Gambar Permakultur.
‘Saya ingin orang-orang belajar tentang lingkungan melalui berkebun sebagai medium di mana mereka mengenal isu-isu seperti masalah sampah, konservasi, dan isu lainnya. Artinya bahwa berkebun bukan hanya sekedar tentang bercocok tanam, tapi ada visi dan misi yang kita bawa’, kata manajer program untuk pengembangan masyarakat dari sebuah LSM ketika menjelaskan alasan dibalik pelatihan permakultur yang sedang mereka jalankan di suatu desa. Inisiatif pengembangan masyarakat berfungsi sebagai jembatan atau media untuk membangun hubungan baik dengan penduduk desa dan, idealnya, membawa manfaat sosial ekonomi bagi masyarakat lokal. Beberapa inisiatif serupa juga telah berupaya menciptakan mata pencaharian yang berkelanjutan dengan memulai atau mempengaruhi praktik pertanian lokal. Walaupun demikian, terlepas dari niat baik tersebut, program pengembangan masyarakat bukan tidak menghadapi tantangan sama sekali, bahkan terkadang program ini sulit mewujudkan efek jangka panjang.
Pelatihan permakultur di desa ini berlangsung selama empat hari. Para peserta pelatihan belajar tentang asal usul, prinsip, dan manfaat permakultur selama dua setengah hari di balai desa. Mereka mendengarkan beberapa presentasi, menonton film, dan menggambar. Banyak peserta pelatihan mengalami kesulitan mencerna konten dan kewalahan dengan banyaknya catatan landasan teori yang tampak kontras dengan cara mereka terlibat dalam pelestarian alam dan lingkungan yang biasanya dilakukan berdasarkan pendekatan tradisional dan adat. Pada hari ketiga dan keempat, para peserta pelatihan mempraktekkan dan belajar ilmu permakultur langsung di lapangan dengan membuat kebun komunitas. Kebun tersebut dijadikan sebagai contoh bagaimana menata kembali kebun rumah mereka berdasarkan prinsip-prinsip permakultur, sehingga pelatihan ini berlangsung selama beberapa minggu.
Tiga bulan setelah pelatihan, tim pengembangan masyarakat tiba untuk memeriksa kemajuan proyek permakultur. Gulma tumbuh subur menutupi kebun permakultur dan hampir tidak ada peserta pelatihan yang melakukan ‘pekerjaan rumah’ mereka, tutur staf dari program pengembangan masyarakat.

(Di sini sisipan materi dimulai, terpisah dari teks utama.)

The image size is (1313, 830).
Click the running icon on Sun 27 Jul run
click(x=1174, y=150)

Warga desa sudah terbiasa berladang dengan cara membakar sehingga membuat mereka tampak tidak yakin dengan manfaat permakultur terlebih menanam alternatif bahan makanan pokok seperti singkong yang dianggap masyarakat lokal hanyalah sebagai kudapan. Apalagi, di masa lalu singkong merupakan makanan masa paceklik. Permakultur sulit diterima oleh masyarakat karena kurangnya kunjungan dari tim pengembangan masyarakat ke desa untuk memberikan dukungan kepada warga desa sebagai tindak lanjut kegiatan pelatihan yang telah dilaksanakan. Merasa frustasi, staf dari pengembangan masyarakat menyimpulkan, ‘Jika mereka (warga desa) tidak menginginkan permakultur, biarkan saja’. Kesimpulan ini dibuat tanpa merefleksikan kembali bersama-sama dengan masyarakat mengapa hal-hal yang tim konservasi harapkan tidak berjalan sebagaimana mestinya, sehingga akhirnya proyek tersebut membuat penduduk desa dan staf konservasi sama-sama merasa kecewa.

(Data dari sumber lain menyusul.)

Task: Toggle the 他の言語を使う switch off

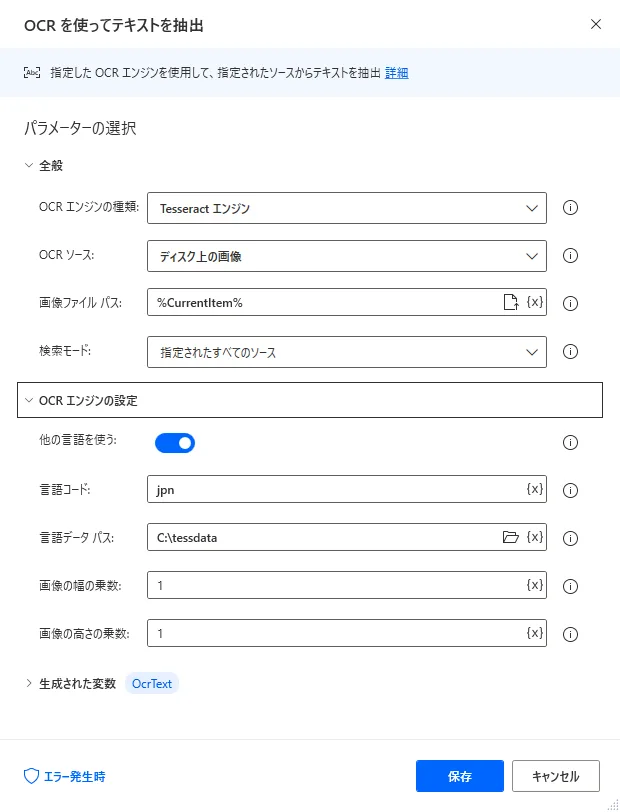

Kisah ini mengingatkan kita akan pentingnya prakarsa lokal yang dibangun menurut istiadat setempat dalam kegiatan pengembangan masyarakat yang berkaitan dengan konservasi, termasuk mengenai bagaimana mengelola sumber daya alam. Juga tentang pentingnya kunjungan rutin untuk memberikan dukungan kepada masyarakat dan membangun rasa saling percaya yang kokoh. Perilaku refleksi akan potensi adanya tantangan dan kesulitan dalam upaya pengembangan masyarakat dapat membantu terwujudnya transformasi. Hal lain yang tak kalah penting adalah kemauan dan keterbukaan masyarakat lokal yang terlibat untuk kesuksesan bersama.